4 Dirty Dancing (1988)
"Dirty Dancing" was a surprise smash hit in 1987, so it was inevitable that it would become a not so good TV series. The deck was stacked against them from the beginning because a big reason for the success of the movie was the chemistry of its stars, Patrick Swayze and Jennifer Grey, neither of whom wanted to do the TV show.
Also, part of the appeal of Swayze's Johnny Castle was that he was a rebel. In the show he was the resort's talent director. Not a lot of rebels were talent directors and if they were, how would that manifest itself? Putting three juggling acts on in a row? Another change from the movie is that "Baby" wasn't the daughter of a guest, she was the daughter of the resort owner and Johnny's boss. Their relationship started adversarial but, perhaps, if the show lasted longer then eleven episodes those two crazy kids would've gotten together. If only.
3 Casablanca (1983)
Here's an idea, take one of the greatest movies of all time and make a TV series out of it forty two years after the fact. That way, anyone connected with this beloved classic will have been dead for years. Didn't say it was a good idea.

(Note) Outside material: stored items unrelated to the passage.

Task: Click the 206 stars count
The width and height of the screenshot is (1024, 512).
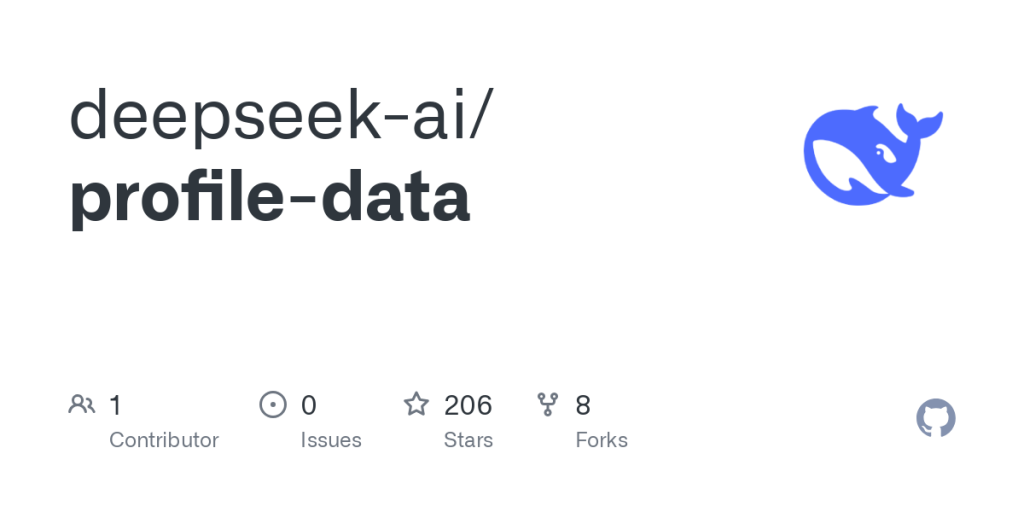Action: click(x=468, y=405)
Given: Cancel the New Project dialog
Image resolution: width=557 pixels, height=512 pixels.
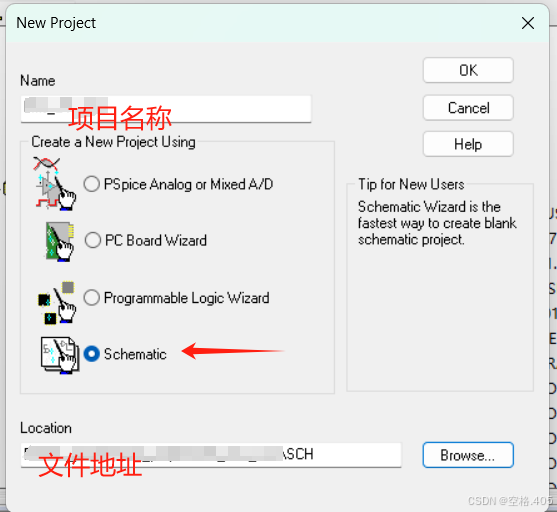Looking at the screenshot, I should pyautogui.click(x=468, y=108).
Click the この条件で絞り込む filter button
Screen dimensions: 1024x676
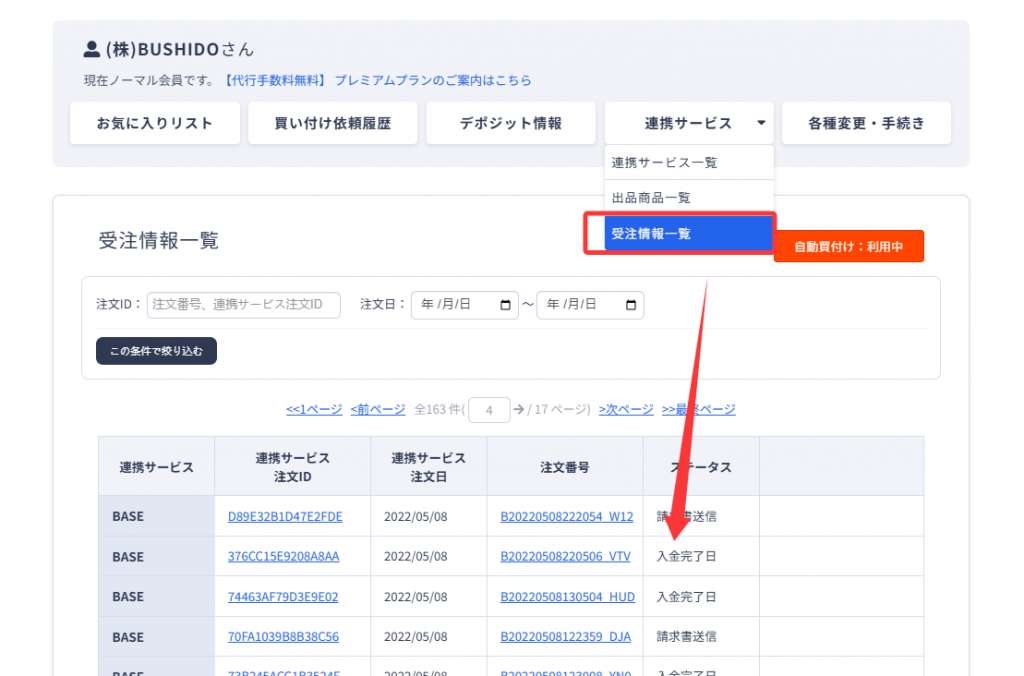point(156,351)
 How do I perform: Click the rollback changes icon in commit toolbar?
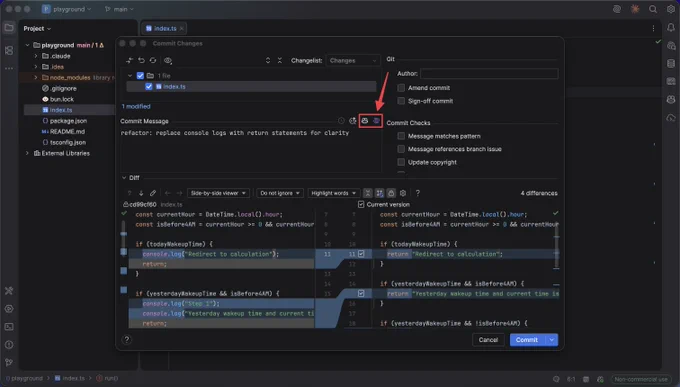141,60
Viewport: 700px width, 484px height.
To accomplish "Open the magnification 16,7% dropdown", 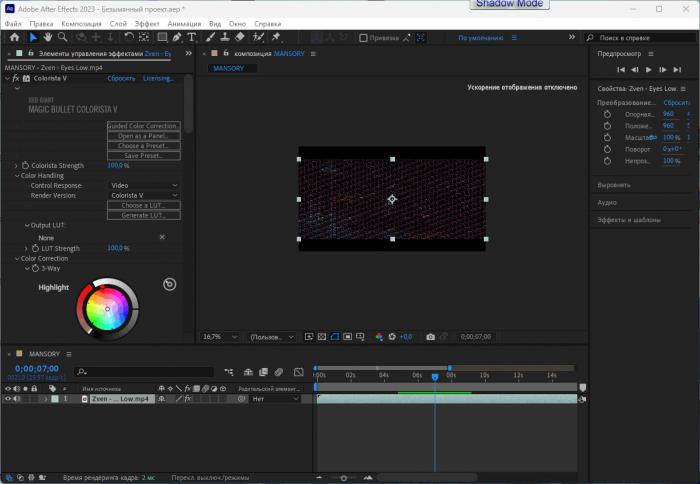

Standing in for Humphrey Bogart was David Soul, the sensitive guy from "Starsky & Hutch." This series is a prequel, taking place before the start of World War II, or the interesting stuff. Watch "Rick" deal with distributors and decide what night to make "Ladies's Night." NBC finally realized what a bad idea this show was and cancelled it after two episodes. The three unaired ones are available on DVD. A lesser writer would say, "don't play it again." Don't play it again.
2 Parenthood (1990)
There was a series called "Parenthood" before the current one running on NBC. This one was actually based on the Ron Howard movie. Standing in for Steve Martin was Ed Begley Jr. In a contest over who is the more environmentally conscious, Ed Begley Jr. wins every time. Any other competition, you got to give it to Steve.
The series wasn't awful, just really, really dull. What makes this frustrating was that the cast was amazing. Leonardo DiCaprio, Thora Birch, William Windom and Ken Ober were all in this. Part of the problem was that there were too many characters to serve, so no story line really had time to breath or jell. In the end, nobody cared and the show was cancelled after twelve episodes. Don't worry, Leo was able to find work.
1 Police Academy: The Series (1997)
Oh, the humanity. If you're going to be a turd, be a magnificent turd. This is one unmagnificent turd. For starters, the only original cast member was Michael Winslow who should legally change his name to "The Guy Who Made the Sound Effect Noises In The Police Academy Movies."
This show was syndicated so it was not uncommon to see it scheduled on Saturday afternoons. As a result, this show was pretty tame, especially when compared to the films. In the end, even the star power of Leslie Easterbook, Bubba Smith and David Graff weren't enough to save this show and after twenty six hour long episodes, it was yanked. To all the "Police Academy" fans, there is talk of a remake. Like you could ever catch that kind of lightning in a bottle a second time.